**WHAT YOU WILL DO**
Restate all of the data below word for word.

**GIVEN DATA**
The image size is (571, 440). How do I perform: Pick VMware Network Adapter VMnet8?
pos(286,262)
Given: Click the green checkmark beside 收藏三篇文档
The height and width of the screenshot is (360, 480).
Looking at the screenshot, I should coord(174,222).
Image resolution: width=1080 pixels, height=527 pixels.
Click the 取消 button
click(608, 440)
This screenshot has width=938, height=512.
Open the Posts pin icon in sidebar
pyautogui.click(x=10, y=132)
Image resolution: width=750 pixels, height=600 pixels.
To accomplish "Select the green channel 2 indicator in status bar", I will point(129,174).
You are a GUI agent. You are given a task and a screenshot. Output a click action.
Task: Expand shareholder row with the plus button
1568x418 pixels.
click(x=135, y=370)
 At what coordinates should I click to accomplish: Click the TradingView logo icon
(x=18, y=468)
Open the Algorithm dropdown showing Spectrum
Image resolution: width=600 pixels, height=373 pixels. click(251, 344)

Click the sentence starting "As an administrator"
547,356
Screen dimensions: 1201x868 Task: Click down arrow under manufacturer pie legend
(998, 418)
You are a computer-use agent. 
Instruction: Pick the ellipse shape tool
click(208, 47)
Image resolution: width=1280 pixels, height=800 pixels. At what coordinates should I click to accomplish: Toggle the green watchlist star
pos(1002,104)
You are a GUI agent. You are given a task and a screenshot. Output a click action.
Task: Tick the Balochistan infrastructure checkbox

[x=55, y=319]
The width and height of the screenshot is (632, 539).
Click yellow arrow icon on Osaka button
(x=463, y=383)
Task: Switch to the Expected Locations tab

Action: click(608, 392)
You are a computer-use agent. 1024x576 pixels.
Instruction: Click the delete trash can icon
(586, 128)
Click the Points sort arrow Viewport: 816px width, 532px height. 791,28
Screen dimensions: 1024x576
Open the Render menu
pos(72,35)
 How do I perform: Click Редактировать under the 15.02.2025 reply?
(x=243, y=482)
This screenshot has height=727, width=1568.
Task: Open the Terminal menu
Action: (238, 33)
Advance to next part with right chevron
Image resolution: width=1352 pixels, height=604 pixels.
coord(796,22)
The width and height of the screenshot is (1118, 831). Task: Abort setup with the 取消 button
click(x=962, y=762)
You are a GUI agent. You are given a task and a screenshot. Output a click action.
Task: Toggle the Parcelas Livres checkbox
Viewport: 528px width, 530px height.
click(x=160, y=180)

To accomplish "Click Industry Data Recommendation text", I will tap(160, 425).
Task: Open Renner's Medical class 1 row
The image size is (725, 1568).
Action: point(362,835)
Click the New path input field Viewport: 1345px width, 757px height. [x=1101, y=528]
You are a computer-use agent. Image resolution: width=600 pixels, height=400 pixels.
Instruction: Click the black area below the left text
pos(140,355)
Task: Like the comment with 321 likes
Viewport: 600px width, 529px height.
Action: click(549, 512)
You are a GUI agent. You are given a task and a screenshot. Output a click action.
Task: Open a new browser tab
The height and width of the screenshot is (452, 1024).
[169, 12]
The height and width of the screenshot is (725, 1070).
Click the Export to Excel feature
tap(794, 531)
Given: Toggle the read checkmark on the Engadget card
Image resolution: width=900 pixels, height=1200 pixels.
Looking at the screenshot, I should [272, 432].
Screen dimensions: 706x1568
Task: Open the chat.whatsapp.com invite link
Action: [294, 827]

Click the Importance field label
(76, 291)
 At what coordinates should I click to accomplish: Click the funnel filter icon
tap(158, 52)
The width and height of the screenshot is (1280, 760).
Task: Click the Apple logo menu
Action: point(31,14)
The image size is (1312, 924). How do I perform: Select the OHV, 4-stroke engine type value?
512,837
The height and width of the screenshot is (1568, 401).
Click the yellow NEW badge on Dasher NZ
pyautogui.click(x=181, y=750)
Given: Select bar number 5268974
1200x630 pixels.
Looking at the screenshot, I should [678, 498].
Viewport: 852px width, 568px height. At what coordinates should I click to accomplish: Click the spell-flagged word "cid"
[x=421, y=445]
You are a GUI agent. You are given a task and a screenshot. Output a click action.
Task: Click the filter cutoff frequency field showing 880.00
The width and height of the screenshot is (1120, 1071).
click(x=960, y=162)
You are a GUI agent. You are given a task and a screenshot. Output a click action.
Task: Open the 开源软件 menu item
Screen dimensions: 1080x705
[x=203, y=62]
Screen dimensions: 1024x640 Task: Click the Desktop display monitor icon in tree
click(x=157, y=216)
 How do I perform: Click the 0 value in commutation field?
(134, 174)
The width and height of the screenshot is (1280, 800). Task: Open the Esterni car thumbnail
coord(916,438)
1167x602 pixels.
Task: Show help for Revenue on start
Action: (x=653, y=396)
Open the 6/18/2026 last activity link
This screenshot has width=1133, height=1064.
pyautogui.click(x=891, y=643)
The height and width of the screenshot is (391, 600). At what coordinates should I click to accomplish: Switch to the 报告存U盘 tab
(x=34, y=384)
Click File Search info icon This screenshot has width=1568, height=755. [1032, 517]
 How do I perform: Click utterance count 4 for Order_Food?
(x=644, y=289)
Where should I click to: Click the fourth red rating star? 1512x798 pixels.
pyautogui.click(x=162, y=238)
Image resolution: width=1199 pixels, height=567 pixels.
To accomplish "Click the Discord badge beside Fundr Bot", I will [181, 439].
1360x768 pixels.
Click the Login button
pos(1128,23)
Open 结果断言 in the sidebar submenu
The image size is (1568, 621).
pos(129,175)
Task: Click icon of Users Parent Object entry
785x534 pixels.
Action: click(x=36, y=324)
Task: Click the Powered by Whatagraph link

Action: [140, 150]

**TASK SOLUTION**
The image size is (571, 440). How do I perform: Pick VMware Network Adapter VMnet8?
pos(286,262)
Given: Click the green checkmark beside 收藏三篇文档
The height and width of the screenshot is (360, 480).
Looking at the screenshot, I should coord(174,222).
Image resolution: width=1080 pixels, height=527 pixels.
Click the 取消 button
click(608, 440)
This screenshot has width=938, height=512.
Open the Posts pin icon in sidebar
pyautogui.click(x=10, y=132)
Image resolution: width=750 pixels, height=600 pixels.
To accomplish "Select the green channel 2 indicator in status bar", I will point(129,174).
You are a GUI agent. You are given a task and a screenshot. Output a click action.
Task: Expand shareholder row with the plus button
1568x418 pixels.
click(x=135, y=370)
 At what coordinates should I click to accomplish: Click the TradingView logo icon
(x=18, y=468)
Open the Algorithm dropdown showing Spectrum
Image resolution: width=600 pixels, height=373 pixels. click(251, 344)

Click the sentence starting "As an administrator"
547,356
Screen dimensions: 1201x868 Task: Click down arrow under manufacturer pie legend
(998, 418)
You are a computer-use agent. 
Instruction: Pick the ellipse shape tool
click(208, 47)
Image resolution: width=1280 pixels, height=800 pixels. At what coordinates should I click to accomplish: Toggle the green watchlist star
pos(1002,104)
You are a GUI agent. You are given a task and a screenshot. Output a click action.
Task: Tick the Balochistan infrastructure checkbox

[x=55, y=319]
The width and height of the screenshot is (632, 539).
Click yellow arrow icon on Osaka button
(x=463, y=383)
Task: Switch to the Expected Locations tab

Action: click(608, 392)
You are a computer-use agent. 1024x576 pixels.
Instruction: Click the delete trash can icon
(586, 128)
Click the Points sort arrow Viewport: 816px width, 532px height. 791,28
Screen dimensions: 1024x576
Open the Render menu
pos(72,35)
 How do I perform: Click Редактировать under the 15.02.2025 reply?
(x=243, y=482)
This screenshot has height=727, width=1568.
Task: Open the Terminal menu
Action: (238, 33)
Advance to next part with right chevron
Image resolution: width=1352 pixels, height=604 pixels.
coord(796,22)
The width and height of the screenshot is (1118, 831). Task: Abort setup with the 取消 button
click(x=962, y=762)
You are a GUI agent. You are given a task and a screenshot. Output a click action.
Task: Toggle the Parcelas Livres checkbox
Viewport: 528px width, 530px height.
click(x=160, y=180)

To accomplish "Click Industry Data Recommendation text", I will tap(160, 425).
Task: Open Renner's Medical class 1 row
The image size is (725, 1568).
Action: point(362,835)
Click the New path input field Viewport: 1345px width, 757px height. [x=1101, y=528]
You are a computer-use agent. Image resolution: width=600 pixels, height=400 pixels.
Instruction: Click the black area below the left text
pos(140,355)
Task: Like the comment with 321 likes
Viewport: 600px width, 529px height.
Action: click(549, 512)
You are a GUI agent. You are given a task and a screenshot. Output a click action.
Task: Open a new browser tab
The height and width of the screenshot is (452, 1024).
[169, 12]
The height and width of the screenshot is (725, 1070).
Click the Export to Excel feature
tap(794, 531)
Given: Toggle the read checkmark on the Engadget card
Image resolution: width=900 pixels, height=1200 pixels.
Looking at the screenshot, I should [272, 432].
Screen dimensions: 706x1568
Task: Open the chat.whatsapp.com invite link
Action: [294, 827]

Click the Importance field label
(76, 291)
 At what coordinates should I click to accomplish: Click the funnel filter icon
tap(158, 52)
The width and height of the screenshot is (1280, 760).
Task: Click the Apple logo menu
Action: point(31,14)
The image size is (1312, 924). How do I perform: Select the OHV, 4-stroke engine type value?
512,837
The height and width of the screenshot is (1568, 401).
Click the yellow NEW badge on Dasher NZ
pyautogui.click(x=181, y=750)
Given: Select bar number 5268974
1200x630 pixels.
Looking at the screenshot, I should [678, 498].
Viewport: 852px width, 568px height. At what coordinates should I click to accomplish: Click the spell-flagged word "cid"
[x=421, y=445]
You are a GUI agent. You are given a task and a screenshot. Output a click action.
Task: Click the filter cutoff frequency field showing 880.00
The width and height of the screenshot is (1120, 1071).
click(x=960, y=162)
You are a GUI agent. You are given a task and a screenshot. Output a click action.
Task: Open the 开源软件 menu item
Screen dimensions: 1080x705
[x=203, y=62]
Screen dimensions: 1024x640 Task: Click the Desktop display monitor icon in tree
click(x=157, y=216)
 How do I perform: Click the 0 value in commutation field?
(134, 174)
The width and height of the screenshot is (1280, 800). Task: Open the Esterni car thumbnail
coord(916,438)
1167x602 pixels.
Task: Show help for Revenue on start
Action: (x=653, y=396)
Open the 6/18/2026 last activity link
This screenshot has width=1133, height=1064.
pyautogui.click(x=891, y=643)
The height and width of the screenshot is (391, 600). At what coordinates should I click to accomplish: Switch to the 报告存U盘 tab
(x=34, y=384)
Click File Search info icon This screenshot has width=1568, height=755. [1032, 517]
 How do I perform: Click utterance count 4 for Order_Food?
(x=644, y=289)
Where should I click to: Click the fourth red rating star? 1512x798 pixels.
pyautogui.click(x=162, y=238)
Image resolution: width=1199 pixels, height=567 pixels.
To accomplish "Click the Discord badge beside Fundr Bot", I will [181, 439].
1360x768 pixels.
Click the Login button
pos(1128,23)
Open 结果断言 in the sidebar submenu
The image size is (1568, 621).
pos(129,175)
Task: Click icon of Users Parent Object entry
785x534 pixels.
Action: click(x=36, y=324)
Task: Click the Powered by Whatagraph link

Action: [140, 150]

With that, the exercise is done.